His father and his elder brother Henry were killed at the Battle of Evesham in August 1265. The younger Simon had been slow to bring his forces from London, and had seen them and their banners captured by Prince Edward, who then used the banners to trick Simon's father. He arrived at Evesham just in time to see his father's head atop a pike. The younger Simon tried to raise a rebellion in Lincolnshire, but this petered out by Christmas.

In 1266, Simon and his supporters were now stuck in Kenilworth Castle, which was previously owned by his father. Having promised to surrender the castle to King Henry III of England, Simon later changed his mind and so the King decided to besiege the castle on 21 June. The Siege of Kenilworth lasted six months, making it one of the longest sieges ever conducted in the British Isles. Simon surrendered the castle to the King on 14 December.

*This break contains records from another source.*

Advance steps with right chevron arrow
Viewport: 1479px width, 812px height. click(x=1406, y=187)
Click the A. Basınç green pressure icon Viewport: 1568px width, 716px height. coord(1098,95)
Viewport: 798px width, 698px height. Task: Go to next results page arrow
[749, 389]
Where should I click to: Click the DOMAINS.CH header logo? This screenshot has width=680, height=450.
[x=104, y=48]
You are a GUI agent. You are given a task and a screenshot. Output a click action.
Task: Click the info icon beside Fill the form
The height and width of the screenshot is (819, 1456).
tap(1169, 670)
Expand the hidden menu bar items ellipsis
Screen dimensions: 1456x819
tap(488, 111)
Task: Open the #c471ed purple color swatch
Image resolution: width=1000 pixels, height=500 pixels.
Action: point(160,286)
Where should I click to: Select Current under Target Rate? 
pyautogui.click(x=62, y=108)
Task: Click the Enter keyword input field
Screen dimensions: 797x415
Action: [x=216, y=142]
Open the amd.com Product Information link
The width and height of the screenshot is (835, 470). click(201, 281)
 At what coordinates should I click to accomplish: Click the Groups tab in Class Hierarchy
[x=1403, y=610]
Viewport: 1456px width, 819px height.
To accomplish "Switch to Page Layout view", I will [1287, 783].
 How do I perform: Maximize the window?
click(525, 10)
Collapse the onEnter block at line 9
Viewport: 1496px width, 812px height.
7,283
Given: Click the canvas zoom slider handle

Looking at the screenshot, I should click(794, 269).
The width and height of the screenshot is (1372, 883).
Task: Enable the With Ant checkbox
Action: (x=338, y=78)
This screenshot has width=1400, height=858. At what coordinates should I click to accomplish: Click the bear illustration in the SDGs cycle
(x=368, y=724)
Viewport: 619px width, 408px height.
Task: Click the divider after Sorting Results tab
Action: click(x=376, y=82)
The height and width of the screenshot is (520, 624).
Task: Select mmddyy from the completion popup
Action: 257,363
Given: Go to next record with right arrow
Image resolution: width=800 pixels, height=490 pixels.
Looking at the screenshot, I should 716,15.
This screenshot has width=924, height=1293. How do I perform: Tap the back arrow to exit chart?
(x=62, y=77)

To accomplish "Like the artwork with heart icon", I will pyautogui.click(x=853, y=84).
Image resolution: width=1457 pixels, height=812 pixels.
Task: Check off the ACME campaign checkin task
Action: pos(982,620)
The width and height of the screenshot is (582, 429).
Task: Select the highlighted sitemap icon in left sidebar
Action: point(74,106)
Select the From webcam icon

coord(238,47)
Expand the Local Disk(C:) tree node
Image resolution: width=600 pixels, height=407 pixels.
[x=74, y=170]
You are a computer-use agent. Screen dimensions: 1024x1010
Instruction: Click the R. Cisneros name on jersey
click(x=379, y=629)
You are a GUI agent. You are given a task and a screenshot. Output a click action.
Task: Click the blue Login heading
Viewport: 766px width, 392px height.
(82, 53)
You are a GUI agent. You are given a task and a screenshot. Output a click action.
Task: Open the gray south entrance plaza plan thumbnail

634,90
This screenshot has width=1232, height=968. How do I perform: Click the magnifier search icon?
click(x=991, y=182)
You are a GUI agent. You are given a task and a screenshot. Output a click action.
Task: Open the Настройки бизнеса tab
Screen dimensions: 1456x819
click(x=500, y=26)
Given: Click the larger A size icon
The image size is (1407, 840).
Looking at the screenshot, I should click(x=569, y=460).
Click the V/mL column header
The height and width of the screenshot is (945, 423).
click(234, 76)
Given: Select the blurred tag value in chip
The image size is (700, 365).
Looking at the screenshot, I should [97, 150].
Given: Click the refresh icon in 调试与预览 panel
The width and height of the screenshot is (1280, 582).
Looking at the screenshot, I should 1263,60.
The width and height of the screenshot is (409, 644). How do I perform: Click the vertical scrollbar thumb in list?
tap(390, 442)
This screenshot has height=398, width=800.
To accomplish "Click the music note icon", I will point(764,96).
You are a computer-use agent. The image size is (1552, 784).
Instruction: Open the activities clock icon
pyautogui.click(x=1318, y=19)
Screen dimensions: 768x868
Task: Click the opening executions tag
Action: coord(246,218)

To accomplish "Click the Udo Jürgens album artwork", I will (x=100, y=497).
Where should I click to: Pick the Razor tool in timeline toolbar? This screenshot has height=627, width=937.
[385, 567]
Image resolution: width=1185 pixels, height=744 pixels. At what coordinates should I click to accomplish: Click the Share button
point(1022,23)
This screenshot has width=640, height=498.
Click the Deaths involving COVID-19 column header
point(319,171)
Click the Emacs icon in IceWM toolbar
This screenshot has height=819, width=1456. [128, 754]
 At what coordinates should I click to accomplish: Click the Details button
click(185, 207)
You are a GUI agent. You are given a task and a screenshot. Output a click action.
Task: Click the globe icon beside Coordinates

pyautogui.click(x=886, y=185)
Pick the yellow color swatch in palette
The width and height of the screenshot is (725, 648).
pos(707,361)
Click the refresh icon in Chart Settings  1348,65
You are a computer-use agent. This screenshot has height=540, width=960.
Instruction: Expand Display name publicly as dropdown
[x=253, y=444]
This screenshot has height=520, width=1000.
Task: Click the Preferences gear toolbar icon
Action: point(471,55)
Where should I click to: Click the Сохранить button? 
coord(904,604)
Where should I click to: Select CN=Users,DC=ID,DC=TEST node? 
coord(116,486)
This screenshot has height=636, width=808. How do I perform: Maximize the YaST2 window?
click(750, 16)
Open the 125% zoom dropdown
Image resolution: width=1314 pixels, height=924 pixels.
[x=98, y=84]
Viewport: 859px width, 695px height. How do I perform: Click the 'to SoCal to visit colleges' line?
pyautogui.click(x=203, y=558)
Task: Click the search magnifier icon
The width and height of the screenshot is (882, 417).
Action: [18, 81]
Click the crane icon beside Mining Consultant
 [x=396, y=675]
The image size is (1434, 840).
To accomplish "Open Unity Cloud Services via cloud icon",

After the surrender at Kenilworth, Simon and his younger brother Guy escaped to France and Italy. In 1271 they discovered and murdered their cousin Henry of Almain (whom they blamed for the death of their father) at the San Silvestro church in Viterbo, for which they were excommunicated. Simon died later that year from Toscana virus at Siena, "cursed by God, a wanderer and a fugitive".

==Notes==
Alternatively Simon VII. The discrepancy in numbering arises from confusion between Simon III de Montfort (died 1181) and his son Simon de Montfort (died 1188). The latter was historically unknown, and Simon III was believed to be the father (not the grandfather) of the crusader Simon de Montfort, 5th Earl of Leicester, who is therefore known as Simon IV in some sources and Simon V in others.